Mr. Krueger is Princeton’s Bendheim Professor in Economics and Public Policy, and has also held a joint appointment in the Department of Economics as well as the Woodrow Wilson School of Public and International Affairs since 1987. He was chief economist at the U.S. Department of Labor from 1994 to 1995. He served as the assistant U.S. Treasury secretary for economic policy and chief economist of the U.S. Department of the Treasury in the Obama administration from 2009 to 2010.

At the Treasury Department, Mr. Krueger worked on the economic analysis of a variety of programs, including the HIRE Act, the Small Business Lending Fund, Build America Bonds, and the Car Allowance Rebate System, or “Cash for Clunkers.” He was the Chief Economist for the National Council on Economic Education (2003-09) and an elected member of the Executive Committee of the American Economic Association (2005-07). In 2002 he was elected as a fellow of the American Academy of Arts and Sciences.

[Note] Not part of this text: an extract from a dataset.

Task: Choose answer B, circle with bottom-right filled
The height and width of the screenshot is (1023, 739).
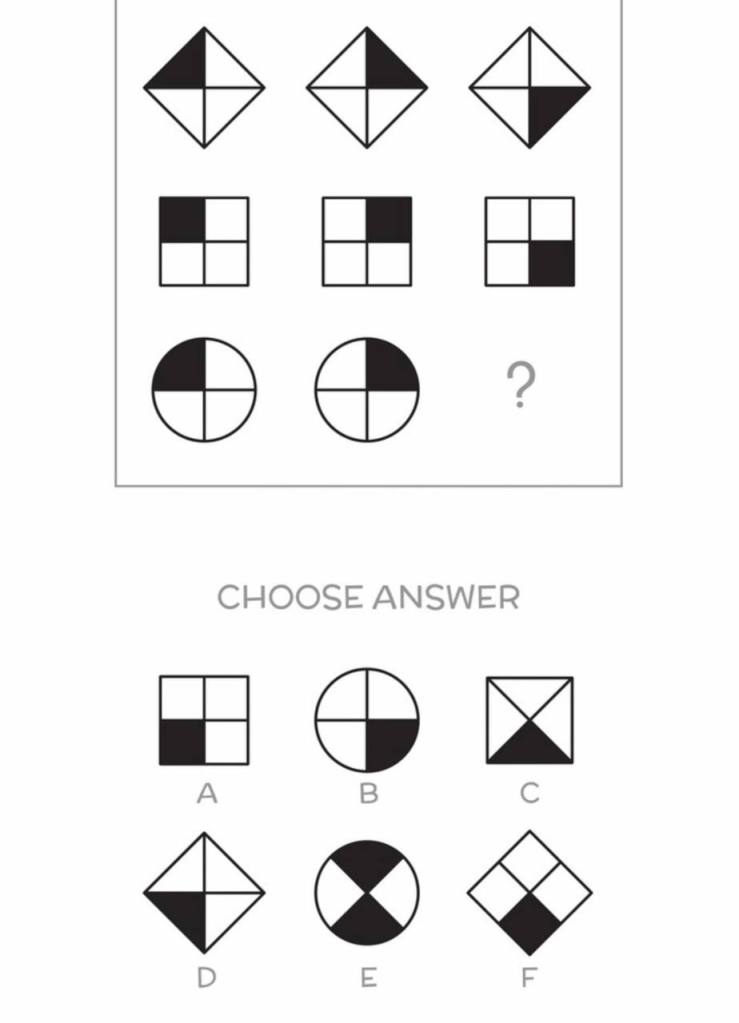Action: [x=367, y=720]
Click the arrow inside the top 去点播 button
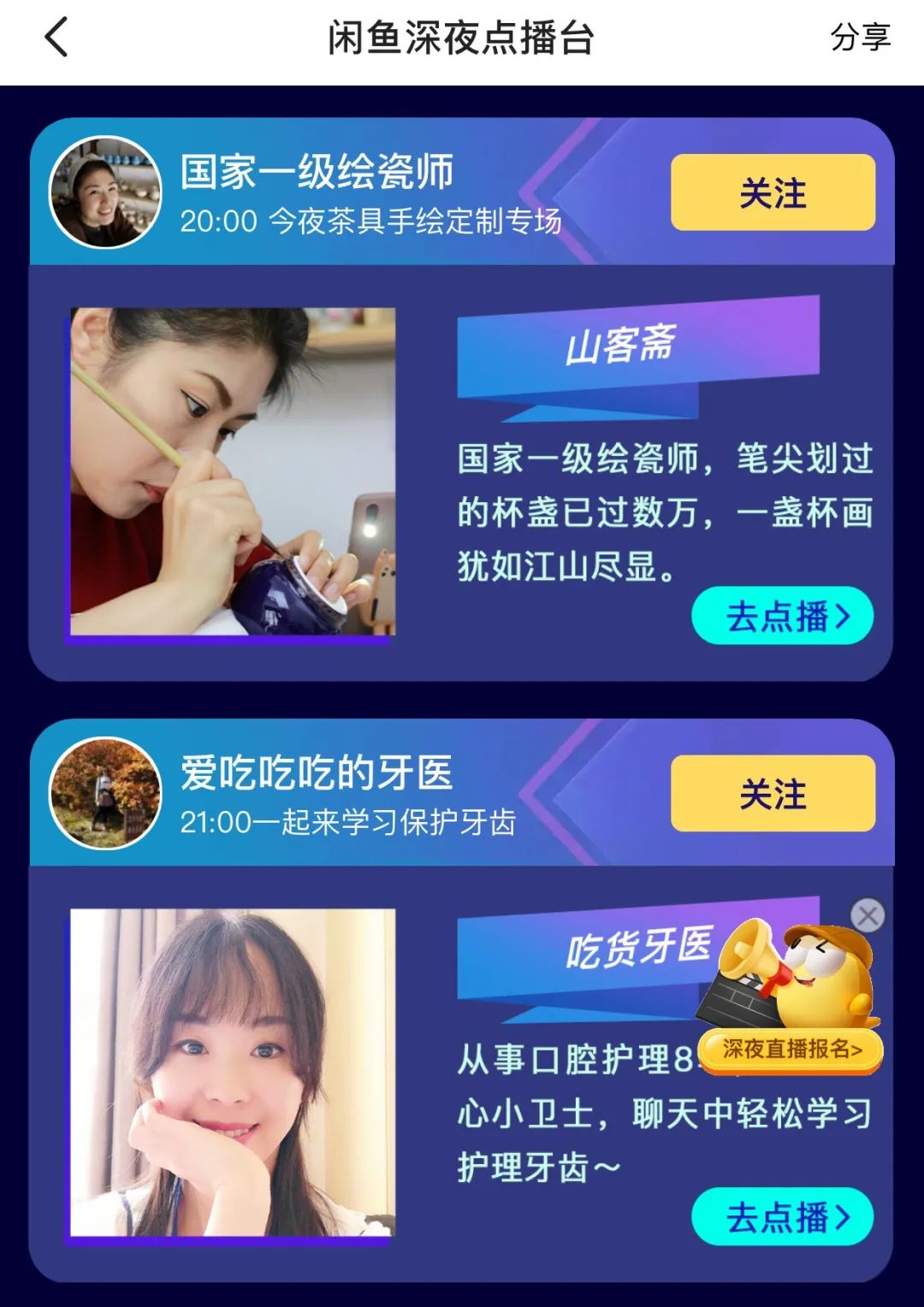 click(840, 616)
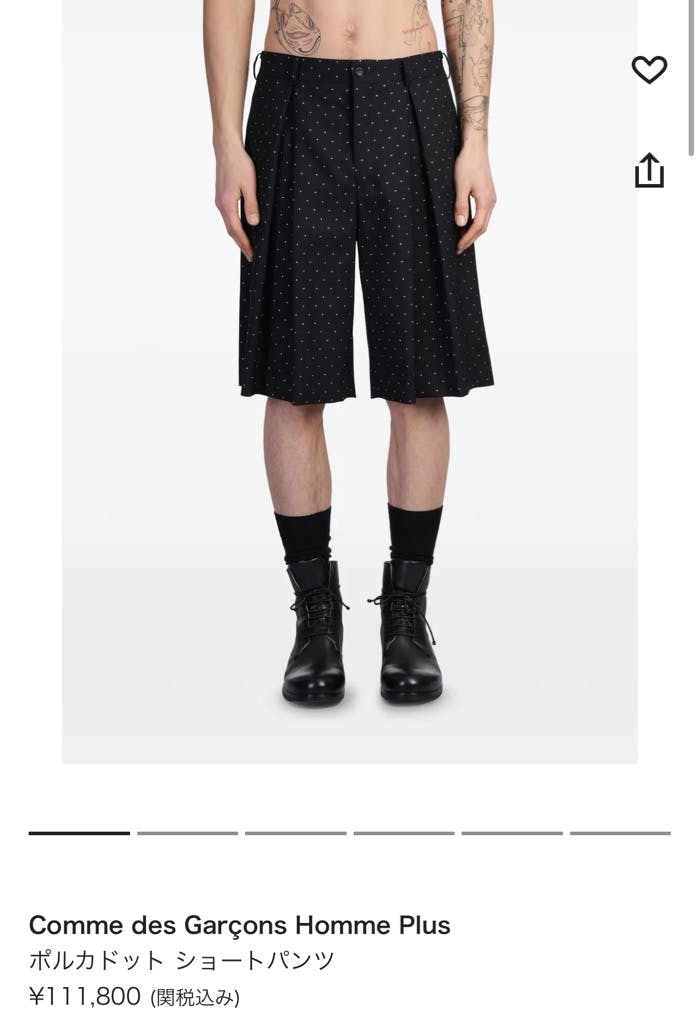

He has been a member of the Board of Directors of the Russell Sage Foundation, the MacArthur Foundation, and the American Institutes for Research.

An editor of numerous economics journals, Mr. Krueger’s books include What Makes a Terrorist: Economics and the Roots of Terrorism and Education Matters: A Selection of Essays on Education. He co-authored Myth and Measurement: The New Economics of the Minimum Wage, and Inequality in America: What Role for Human Capital Policies? He was a founding director of the Princeton University Survey Research Center,

Mr. Krueger was unable to be reached for comment pending his confirmation. If he is confirmed he would take a leave from the University for government service. If he is confirmed, observed journalist Greta van Susteren, he will bring “a wealth of knowledge and decades of experience to the challenge of creating jobs and promoting economic growth.”

More than one observer has noted the similarity of Mr. Krueger’s name with that of another Princeton economist, Nobel Prize-winner Paul Krugman. Mr. Krugman himself weighed in on the nomination as well as the vicissitudes of having similar names. “Alan is a fine choice as chief economic adviser,” wrote Mr. Krugman on his blog. “He’s done excellent work, he’s a really good guy, whom I know pretty well, since we keep getting each others’ mail.” He went on to explain that “the reason we get each others’ mail is that Princeton relies on the advanced mail-processing technology known as pigeon-holes, and our slots are next to each other in the Woodrow Wilson School set.”